## Task requirements
Every line of the material below in which "agent" shows up is to be located and copied.

## Supplied entries
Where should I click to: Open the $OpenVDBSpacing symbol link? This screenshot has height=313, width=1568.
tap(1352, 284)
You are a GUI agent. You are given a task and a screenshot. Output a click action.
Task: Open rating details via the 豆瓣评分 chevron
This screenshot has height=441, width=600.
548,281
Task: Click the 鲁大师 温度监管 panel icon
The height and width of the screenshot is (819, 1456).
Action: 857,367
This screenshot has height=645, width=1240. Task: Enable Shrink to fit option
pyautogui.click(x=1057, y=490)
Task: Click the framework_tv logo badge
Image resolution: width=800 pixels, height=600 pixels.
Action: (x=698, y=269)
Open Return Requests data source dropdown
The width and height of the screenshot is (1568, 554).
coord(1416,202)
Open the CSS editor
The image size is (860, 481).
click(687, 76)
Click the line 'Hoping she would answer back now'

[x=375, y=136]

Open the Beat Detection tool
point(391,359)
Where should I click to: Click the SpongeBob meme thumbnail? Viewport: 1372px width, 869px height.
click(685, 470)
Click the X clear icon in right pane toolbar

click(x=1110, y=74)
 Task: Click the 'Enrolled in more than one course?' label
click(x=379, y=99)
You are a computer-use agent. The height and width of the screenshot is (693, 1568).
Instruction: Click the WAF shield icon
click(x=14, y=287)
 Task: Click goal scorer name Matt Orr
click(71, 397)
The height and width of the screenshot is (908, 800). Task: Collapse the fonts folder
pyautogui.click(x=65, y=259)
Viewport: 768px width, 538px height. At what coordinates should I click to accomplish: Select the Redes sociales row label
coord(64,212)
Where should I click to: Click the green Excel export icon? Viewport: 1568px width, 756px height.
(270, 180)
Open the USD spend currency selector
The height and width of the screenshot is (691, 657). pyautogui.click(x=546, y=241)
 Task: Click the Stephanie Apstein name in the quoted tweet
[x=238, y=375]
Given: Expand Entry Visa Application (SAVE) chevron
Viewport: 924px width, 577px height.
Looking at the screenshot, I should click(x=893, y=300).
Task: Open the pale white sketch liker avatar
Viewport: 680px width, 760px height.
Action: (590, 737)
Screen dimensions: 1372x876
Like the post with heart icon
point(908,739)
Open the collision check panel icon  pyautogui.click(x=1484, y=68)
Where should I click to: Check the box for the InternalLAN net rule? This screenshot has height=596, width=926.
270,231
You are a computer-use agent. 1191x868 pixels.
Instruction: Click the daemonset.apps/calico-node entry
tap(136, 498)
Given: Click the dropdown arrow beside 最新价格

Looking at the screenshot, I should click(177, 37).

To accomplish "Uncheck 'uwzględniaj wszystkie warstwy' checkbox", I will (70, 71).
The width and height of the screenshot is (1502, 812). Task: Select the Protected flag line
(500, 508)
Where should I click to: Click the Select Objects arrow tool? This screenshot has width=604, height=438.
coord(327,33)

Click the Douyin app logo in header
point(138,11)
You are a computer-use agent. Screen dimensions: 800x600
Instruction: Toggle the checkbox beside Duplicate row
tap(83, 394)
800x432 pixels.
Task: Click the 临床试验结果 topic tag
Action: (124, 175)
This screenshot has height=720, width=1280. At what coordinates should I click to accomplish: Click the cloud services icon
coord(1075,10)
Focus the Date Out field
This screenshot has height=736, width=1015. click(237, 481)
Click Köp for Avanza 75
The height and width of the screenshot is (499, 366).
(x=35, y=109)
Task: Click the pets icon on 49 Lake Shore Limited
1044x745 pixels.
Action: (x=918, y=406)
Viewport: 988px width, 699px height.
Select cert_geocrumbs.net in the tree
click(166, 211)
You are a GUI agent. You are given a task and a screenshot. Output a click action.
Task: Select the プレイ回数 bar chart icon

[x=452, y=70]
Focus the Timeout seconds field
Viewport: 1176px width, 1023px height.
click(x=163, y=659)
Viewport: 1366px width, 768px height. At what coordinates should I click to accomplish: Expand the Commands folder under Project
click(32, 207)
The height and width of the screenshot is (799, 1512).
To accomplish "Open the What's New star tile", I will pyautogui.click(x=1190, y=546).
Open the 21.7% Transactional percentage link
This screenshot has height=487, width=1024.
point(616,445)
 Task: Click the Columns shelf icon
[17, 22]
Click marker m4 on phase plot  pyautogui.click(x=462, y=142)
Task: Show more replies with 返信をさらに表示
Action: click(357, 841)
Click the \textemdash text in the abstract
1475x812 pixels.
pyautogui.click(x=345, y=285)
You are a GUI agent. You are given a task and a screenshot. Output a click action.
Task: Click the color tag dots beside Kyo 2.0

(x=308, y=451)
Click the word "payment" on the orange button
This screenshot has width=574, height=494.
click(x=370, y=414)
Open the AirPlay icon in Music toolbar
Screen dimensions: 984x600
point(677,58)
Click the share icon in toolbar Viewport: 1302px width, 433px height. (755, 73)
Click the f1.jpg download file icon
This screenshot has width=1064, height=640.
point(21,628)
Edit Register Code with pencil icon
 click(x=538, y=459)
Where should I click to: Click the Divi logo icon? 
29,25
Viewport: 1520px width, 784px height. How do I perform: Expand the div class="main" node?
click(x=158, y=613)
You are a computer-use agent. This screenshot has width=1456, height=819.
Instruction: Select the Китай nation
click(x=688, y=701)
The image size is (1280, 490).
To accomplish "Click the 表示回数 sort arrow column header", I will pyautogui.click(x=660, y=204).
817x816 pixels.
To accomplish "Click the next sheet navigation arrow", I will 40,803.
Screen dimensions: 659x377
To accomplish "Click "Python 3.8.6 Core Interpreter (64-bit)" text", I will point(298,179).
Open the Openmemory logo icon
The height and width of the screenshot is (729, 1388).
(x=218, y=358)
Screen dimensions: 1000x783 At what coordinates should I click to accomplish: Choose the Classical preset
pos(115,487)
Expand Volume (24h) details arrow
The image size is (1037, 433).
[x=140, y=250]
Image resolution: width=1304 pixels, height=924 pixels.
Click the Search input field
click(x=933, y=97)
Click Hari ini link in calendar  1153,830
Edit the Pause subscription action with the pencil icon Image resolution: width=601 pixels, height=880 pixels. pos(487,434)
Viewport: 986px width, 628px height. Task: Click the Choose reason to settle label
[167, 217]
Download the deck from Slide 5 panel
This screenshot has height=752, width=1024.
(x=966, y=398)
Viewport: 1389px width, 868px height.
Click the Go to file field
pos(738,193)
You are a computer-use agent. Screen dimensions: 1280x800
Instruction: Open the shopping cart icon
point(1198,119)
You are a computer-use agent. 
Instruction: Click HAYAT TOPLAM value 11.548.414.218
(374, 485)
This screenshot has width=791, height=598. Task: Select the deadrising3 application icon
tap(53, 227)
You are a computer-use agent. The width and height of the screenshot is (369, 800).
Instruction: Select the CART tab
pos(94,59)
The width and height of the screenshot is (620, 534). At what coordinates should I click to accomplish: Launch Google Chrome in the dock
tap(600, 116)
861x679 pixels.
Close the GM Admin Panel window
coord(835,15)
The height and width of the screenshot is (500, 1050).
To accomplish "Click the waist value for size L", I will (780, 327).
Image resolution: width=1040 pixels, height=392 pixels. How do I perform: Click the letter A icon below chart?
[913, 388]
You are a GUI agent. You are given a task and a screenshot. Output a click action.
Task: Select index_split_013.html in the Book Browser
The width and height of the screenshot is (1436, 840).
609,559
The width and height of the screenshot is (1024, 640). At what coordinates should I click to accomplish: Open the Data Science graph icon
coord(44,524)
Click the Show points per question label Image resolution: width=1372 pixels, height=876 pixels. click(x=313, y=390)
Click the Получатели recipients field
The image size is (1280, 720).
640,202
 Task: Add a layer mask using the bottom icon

## Output below
You are a GUI agent. You are given a task and a screenshot. Output a click action.
You are a computer-use agent. The height and width of the screenshot is (693, 1568).
You are a computer-use agent. 1191x868 pixels.
You are a computer-use agent. Screen dimensions: 800x600
You are a GUI agent. You are given a task and a screenshot. Output a click action.
You are a GUI agent. You are given a task and a screenshot. Output a click action.
You are a computer-use agent. This screenshot has width=1456, height=819.
You are a computer-use agent. Screen dimensions: 1280x800
You are a computer-use agent. 
You are a computer-use agent. The width and height of the screenshot is (369, 800).
You are a GUI agent. You are given a task and a screenshot. Output a click action.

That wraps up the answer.